Thanks for the suggestions. However, I believe that the greatest current obstacle in construction is the way how rotations are obtained. I have described that extensively here and passingly here.
1. Unfrozen Positioning- While being able to freeze a construction element in place is very useful for alignment, I find it equally problematic. Because if I want something to accurately align I have to play a guessing game on where to freeze an item in place to be at the right amount of distance for the positioning xyz value points to line up where I want them to, and as you probably guess it's a very tedious thing. I also think it would help to be able to enable transparency/intersecting placement via command key instead of having the block/plank/pole auto-stacking.
I think I do not understand this point. Unfrozen positioning is already there basically: simply do not freeze it. The frozen positioning is very helpful in aligning and seamless connecting (as far as possible) elements. Which improvement do you envision, exactly?
(My usual work flow is 1) to freeze an element at the nearest block position -- using [G] / [RCtrl] / [G] -- to ensure a consistent 'origin' and then 2) move it by a specific number of steps -- see this post for details on block size, assumed real size and step sizes --; each step is likely to introduce rounding errors, and for this I try to use as few of them as possible and to start from the nearest 'fix', assuming that block positions are internally represented as integers and then suffer no rounding/truncation errors).
2. Coordinate Input: another suggestion is the ability to manually put in the xyz coordinates for your active construction item. Because this is an open world game I'd figure it would need to work by isolating a small area by highlighting blocks to work on (like with Blueprint creation). I don't know if inserting xyz values this could be a Command Control input or done via a unique type box opened up via keybinding. I'm not too confident if this one could work well
I am all for numeric input! However, the coordinate of which point of the plank/beam/log? Its origin? do you know/remember/can work out where the origin (or any other specific point) is in an element which has been rotated?
Currently, in the user interface, each of the X, Y, Z coordinate in RW is expressed as the index (possibly decimal) of block along the corresponding axis. Using decimal numbers for coordinates is likely going to introduce floating point errors again.
So the more precise way I can imagine looking from 'outside' of the code is to use the smallest step as measure unit. There are 400 position steps in a block. This would amount to specify a position as:
<block_index_X>|<step_index_X (0-399)>, <block_index_Y>|<step_index_Y (0-399)>,<block_index_Z>|<step_index_Z (0-399)>.
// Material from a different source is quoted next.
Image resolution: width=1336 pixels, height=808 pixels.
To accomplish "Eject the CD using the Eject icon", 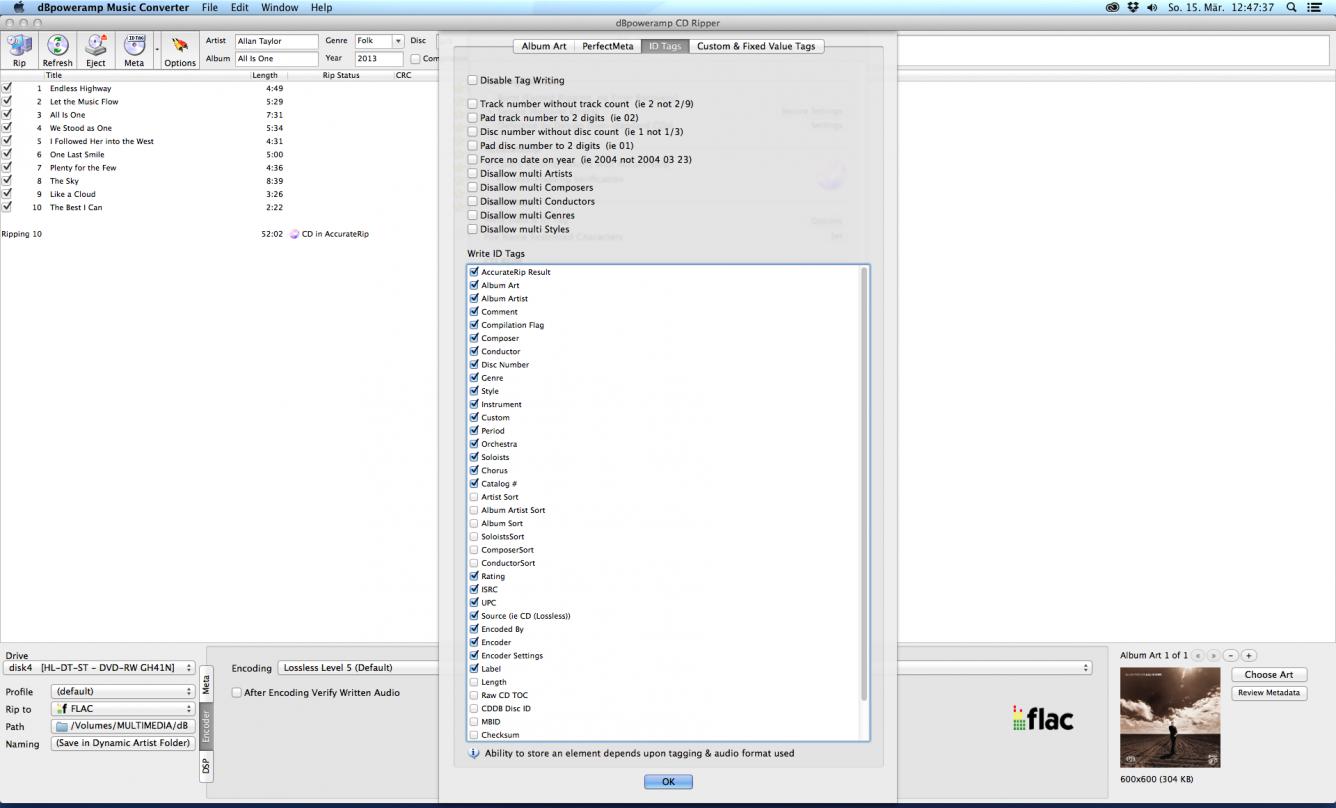I will click(x=96, y=48).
So, I share your impression that it could possibly not work very well either, particularly for sequences not following one of the coordinate axes (oblique sequences, stairs, spiral staircases, etc.).
3. Item Subtraction/'Hollowing'- Like with the terrain tools, have a setting in creative construction for your selected item to essentially cookie-cut out an area of an existing plank/beam/pole. This further expands possibilities and methods for unique creation; I know I would be absolutely enthralled to be able to just place a wood pole and align a smaller one to hollow it out and make fast and easy pots/cauldrons/pipes/rings (creating those manually are the bane of my existence)
This would definitely be a great addition! However, I do not expect it to happen any soon, or possibly ever. For the little I understand the way RW works, it would require an extensive, deep, structural rewrite of the code: possible, but not probable.
I would be content with more primitive shapes -- half log, quarter log / filled and hollow / ... -- and a greater range of size; this would at least allow to make rings, arcs, etc. much more easily than it is now.